» **TO DO**: Gather all lines from the material that contain the word "will".

» **MATERIAL FOR THIS TASK**:
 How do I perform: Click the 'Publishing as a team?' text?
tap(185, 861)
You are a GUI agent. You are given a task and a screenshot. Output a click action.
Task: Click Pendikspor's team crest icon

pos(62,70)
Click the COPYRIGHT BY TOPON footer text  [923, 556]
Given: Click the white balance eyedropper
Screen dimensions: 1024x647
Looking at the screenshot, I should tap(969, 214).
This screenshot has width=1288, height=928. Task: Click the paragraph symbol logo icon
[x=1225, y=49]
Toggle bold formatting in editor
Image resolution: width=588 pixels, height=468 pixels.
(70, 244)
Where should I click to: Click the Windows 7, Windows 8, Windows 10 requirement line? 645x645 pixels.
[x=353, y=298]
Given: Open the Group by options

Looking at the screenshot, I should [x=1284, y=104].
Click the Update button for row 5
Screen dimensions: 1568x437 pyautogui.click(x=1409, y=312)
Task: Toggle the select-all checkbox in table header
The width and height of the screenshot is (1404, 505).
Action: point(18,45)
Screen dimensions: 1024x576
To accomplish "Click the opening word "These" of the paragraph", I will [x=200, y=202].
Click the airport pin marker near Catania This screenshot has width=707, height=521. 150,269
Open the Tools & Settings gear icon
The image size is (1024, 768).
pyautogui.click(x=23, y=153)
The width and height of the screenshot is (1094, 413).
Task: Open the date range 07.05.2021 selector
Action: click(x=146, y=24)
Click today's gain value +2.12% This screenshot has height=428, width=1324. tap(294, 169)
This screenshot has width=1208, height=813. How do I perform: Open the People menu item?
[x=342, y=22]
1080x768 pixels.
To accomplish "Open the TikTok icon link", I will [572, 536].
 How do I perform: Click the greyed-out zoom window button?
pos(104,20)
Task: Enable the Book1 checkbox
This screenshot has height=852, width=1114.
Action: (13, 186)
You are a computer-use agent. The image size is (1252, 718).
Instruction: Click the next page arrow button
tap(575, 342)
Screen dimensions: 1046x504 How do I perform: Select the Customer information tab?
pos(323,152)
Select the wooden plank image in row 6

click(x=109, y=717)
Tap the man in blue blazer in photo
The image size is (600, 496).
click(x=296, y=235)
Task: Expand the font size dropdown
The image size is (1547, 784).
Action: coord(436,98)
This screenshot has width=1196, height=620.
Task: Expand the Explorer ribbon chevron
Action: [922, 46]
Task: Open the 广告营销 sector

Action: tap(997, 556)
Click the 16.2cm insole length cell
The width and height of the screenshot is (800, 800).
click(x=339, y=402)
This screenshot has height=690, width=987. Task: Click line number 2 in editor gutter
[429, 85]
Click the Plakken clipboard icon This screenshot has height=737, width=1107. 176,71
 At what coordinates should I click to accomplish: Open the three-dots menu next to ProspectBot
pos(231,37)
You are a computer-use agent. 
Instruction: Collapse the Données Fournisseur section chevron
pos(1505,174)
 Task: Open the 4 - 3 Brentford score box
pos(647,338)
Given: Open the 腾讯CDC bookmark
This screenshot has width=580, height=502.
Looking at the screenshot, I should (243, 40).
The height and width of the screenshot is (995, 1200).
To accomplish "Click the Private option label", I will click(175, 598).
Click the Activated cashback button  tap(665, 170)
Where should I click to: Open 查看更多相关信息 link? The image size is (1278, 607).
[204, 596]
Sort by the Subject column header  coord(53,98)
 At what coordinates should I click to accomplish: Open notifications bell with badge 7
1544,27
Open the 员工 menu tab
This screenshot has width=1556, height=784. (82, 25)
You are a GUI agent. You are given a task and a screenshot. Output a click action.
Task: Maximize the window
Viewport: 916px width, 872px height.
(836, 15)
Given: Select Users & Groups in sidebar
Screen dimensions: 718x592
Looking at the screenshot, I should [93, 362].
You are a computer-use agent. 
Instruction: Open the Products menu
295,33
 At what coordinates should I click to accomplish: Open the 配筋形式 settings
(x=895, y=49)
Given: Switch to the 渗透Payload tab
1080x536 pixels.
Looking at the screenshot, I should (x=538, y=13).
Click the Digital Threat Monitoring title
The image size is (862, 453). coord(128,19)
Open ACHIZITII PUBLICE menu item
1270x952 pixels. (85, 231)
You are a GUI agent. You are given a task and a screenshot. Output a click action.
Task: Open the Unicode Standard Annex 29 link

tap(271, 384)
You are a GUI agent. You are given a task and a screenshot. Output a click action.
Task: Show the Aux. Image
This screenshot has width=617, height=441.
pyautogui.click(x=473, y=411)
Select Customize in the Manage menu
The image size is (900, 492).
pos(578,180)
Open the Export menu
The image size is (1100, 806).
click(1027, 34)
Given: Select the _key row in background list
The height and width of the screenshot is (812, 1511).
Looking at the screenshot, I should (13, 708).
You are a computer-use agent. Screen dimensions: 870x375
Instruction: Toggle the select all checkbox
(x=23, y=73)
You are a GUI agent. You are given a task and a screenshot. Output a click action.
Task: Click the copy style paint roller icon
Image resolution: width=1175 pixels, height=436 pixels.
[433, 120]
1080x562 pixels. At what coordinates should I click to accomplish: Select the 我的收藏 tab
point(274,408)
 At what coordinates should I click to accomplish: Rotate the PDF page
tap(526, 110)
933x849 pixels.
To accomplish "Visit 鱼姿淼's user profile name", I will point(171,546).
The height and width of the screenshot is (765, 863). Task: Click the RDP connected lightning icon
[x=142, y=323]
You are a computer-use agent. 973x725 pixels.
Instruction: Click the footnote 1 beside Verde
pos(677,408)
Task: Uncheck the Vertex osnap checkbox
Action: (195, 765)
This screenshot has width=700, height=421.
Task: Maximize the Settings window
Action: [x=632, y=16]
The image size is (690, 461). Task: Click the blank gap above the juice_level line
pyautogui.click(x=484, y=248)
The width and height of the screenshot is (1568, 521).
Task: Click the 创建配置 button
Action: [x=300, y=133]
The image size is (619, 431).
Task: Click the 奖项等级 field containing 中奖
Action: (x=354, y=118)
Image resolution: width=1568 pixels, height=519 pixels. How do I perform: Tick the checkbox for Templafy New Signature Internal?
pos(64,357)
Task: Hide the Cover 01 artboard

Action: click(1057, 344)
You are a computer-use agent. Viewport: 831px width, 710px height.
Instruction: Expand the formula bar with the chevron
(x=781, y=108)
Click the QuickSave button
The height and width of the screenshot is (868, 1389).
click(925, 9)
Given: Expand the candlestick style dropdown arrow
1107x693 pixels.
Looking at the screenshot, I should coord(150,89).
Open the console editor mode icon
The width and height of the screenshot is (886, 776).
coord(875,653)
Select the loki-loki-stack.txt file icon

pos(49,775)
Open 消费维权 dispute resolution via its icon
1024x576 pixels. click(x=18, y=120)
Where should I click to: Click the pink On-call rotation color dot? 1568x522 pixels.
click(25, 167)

» **EXERCISE OUTPUT**:
To accomplish "Click the opening word "These" of the paragraph", I will [x=200, y=202].
To accomplish "Open the TikTok icon link", I will [572, 536].
To accomplish "Click the Private option label", I will click(175, 598).
To accomplish "Visit 鱼姿淼's user profile name", I will point(171,546).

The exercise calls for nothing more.